Source material ->
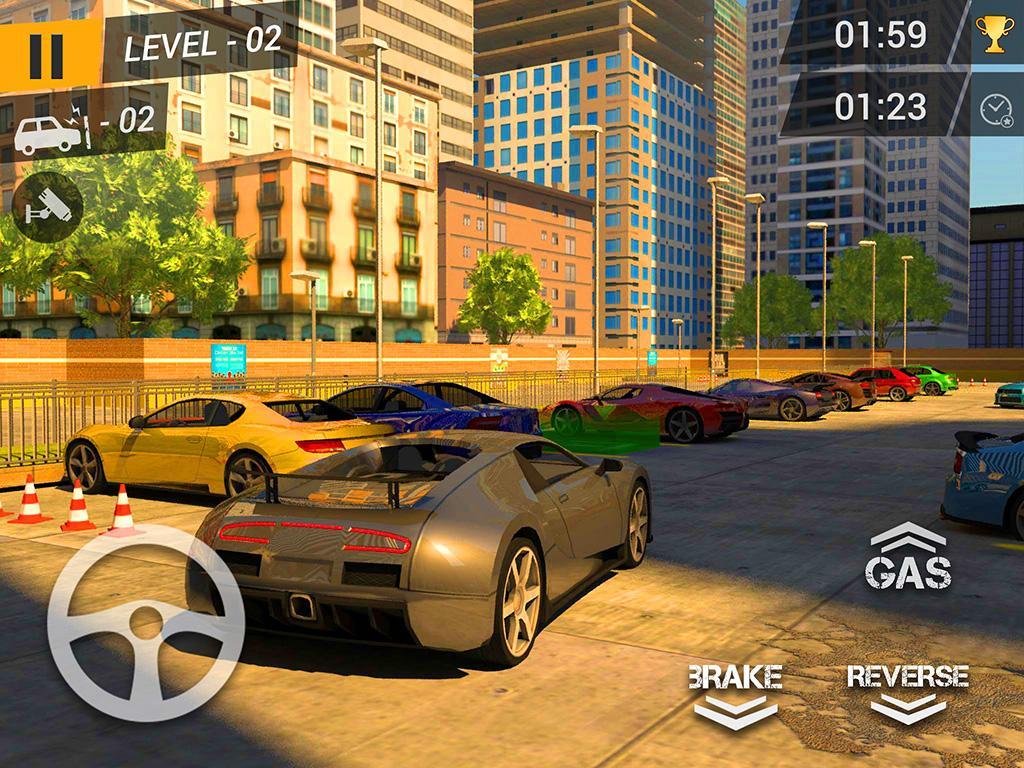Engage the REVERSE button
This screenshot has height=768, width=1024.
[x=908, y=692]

...

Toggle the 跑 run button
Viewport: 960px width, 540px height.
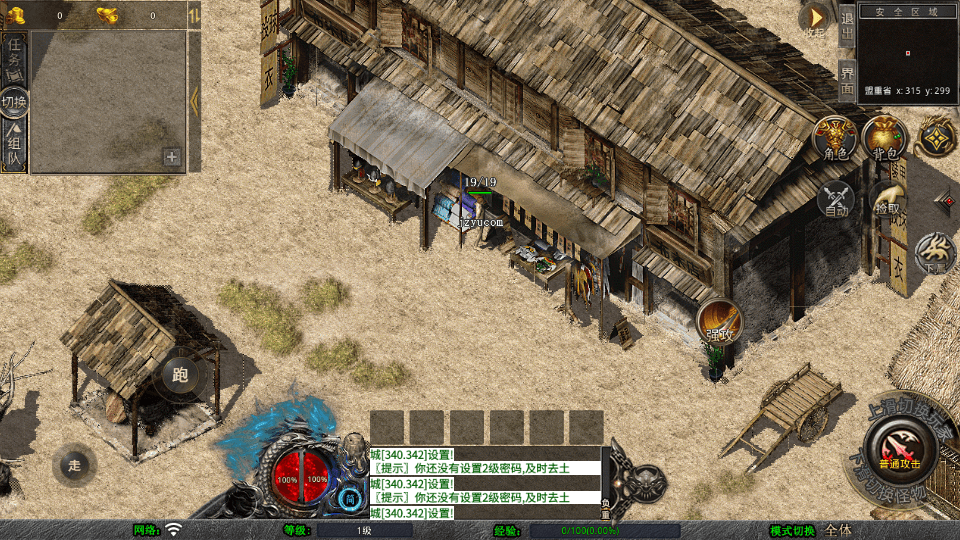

Set task -> Please quote the lines from the one containing "Engage the REVERSE button" through the one containing "[x=908, y=692]", both included, word for word and leaving out the pictures.

Right answer ->
Engage the REVERSE button
This screenshot has height=768, width=1024.
[x=908, y=692]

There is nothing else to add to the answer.